Rachel Harrison, Posh Floored as Ali G Tackles Becks, 2003, white component: 80x47x47 cm, black component: 53x82x65 cm, wood, stucco and acr
Rachel Harrison's works comprise a variety of media, styles and references. Described once by a critic as "what-the-hell is-that? sculpture", her celebrity photos, found pictures, and supermarket consumer goods are set off by handmade, rough-hewn forms. But despite Harrison's unusual combinations, the work is always very specific. By using simplicity and directness as a reductive strategy, Harrison manages to suggest a phenomenological experience. Building upon a clear foundation of formal intent, she uses colour and mass to give life to her ideas.

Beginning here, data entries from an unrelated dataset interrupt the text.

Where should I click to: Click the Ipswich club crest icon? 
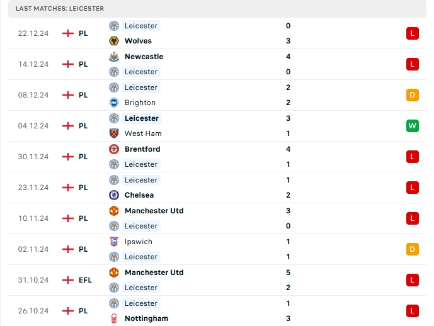click(114, 242)
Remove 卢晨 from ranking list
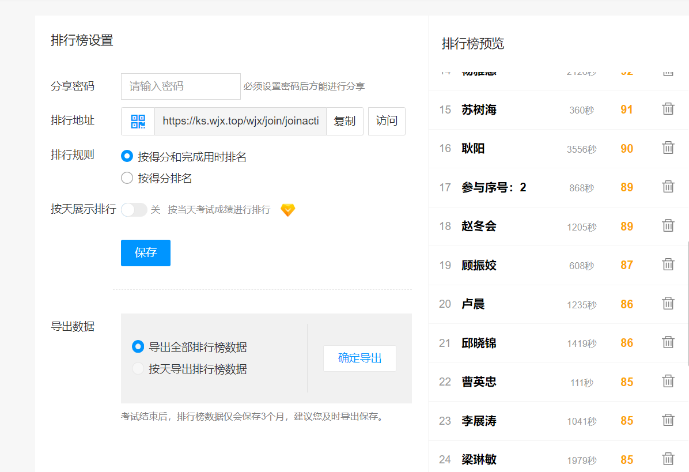Viewport: 689px width, 472px height. 668,304
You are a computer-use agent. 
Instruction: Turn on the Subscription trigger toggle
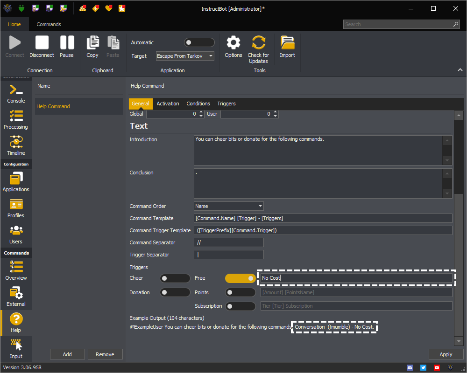(240, 306)
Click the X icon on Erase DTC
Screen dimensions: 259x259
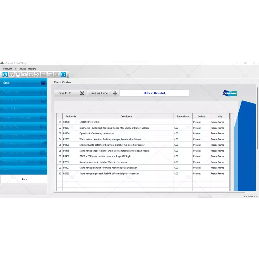pos(82,93)
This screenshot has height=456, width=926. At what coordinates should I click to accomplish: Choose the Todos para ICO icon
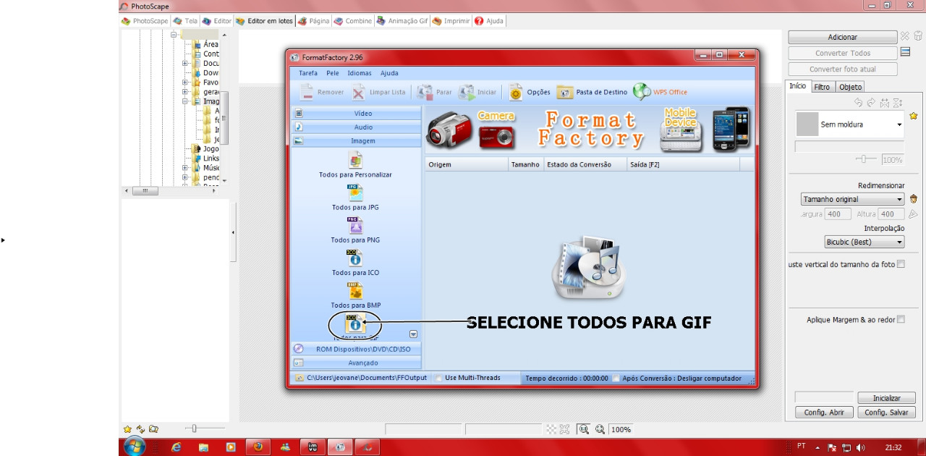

Mostly her works are grouped as installations and are finely tuned with each other and the exhibition space. In this show "Posh Floored as Ali G Tackles Becks" a number of rather small, coloured sculptures are installed around the gallery floor. Some are "accessorized" with air-freshener or soft drink cans and their lumpy extremities reach out into all possible directions.
The arrangement suggests that the sculptures relate to each other almost as creatures circulating the gallery, thereby initially connecting the diverging elements in a simple narrative.
Opposed is a large-scale video projection of a Dalmatian dog, chewing a bone to pop music. Shot from the floor, perhaps as if from the sculptures' vantage point, the video serves to connect the real and virtual space in the gallery. The sculptures look as if the dog might have just abandoned them in their half-finished state and had now moved on, distracted in its consumption. Alternately the sculptures stand as viewers transfixed by the dog's desire. In a second video a rotating jewelry machine endlessly spins, resonating with the movement implied by the sculptures while dispensing false glamour.
Even the title, "Posh Floored as Ali G Tackles Becks," derived from an internet search for the word "floored," exemplifies the way in which Harrison plays with references, making them at once deep and banal, temporary and unique.
Rachel Harrison was born in New York in 1966. Her work has shown widely in North America and Europe. Recent exhibitions include solo shows at Camden Arts Centre in London (2004), Milwaukee Art Museum (2002) and Bergen Kunsthall in Norway (2003). She participated in the Whitney Biennial (2002) and "The Structure of Survival" at the 50th Venice Biennale (2003). Recent group shows include "Telling Stories" at Haus der Kunst, Munich (2002) and "Building Structures" at PS1, New York (2002). In October 2004 Harrison will show new work at the Carnegie International in Pittsburgh, Pennsylvania. The artist lives and works in New York City
We are pleased to present her second solo exhibition at Arndt & Partner.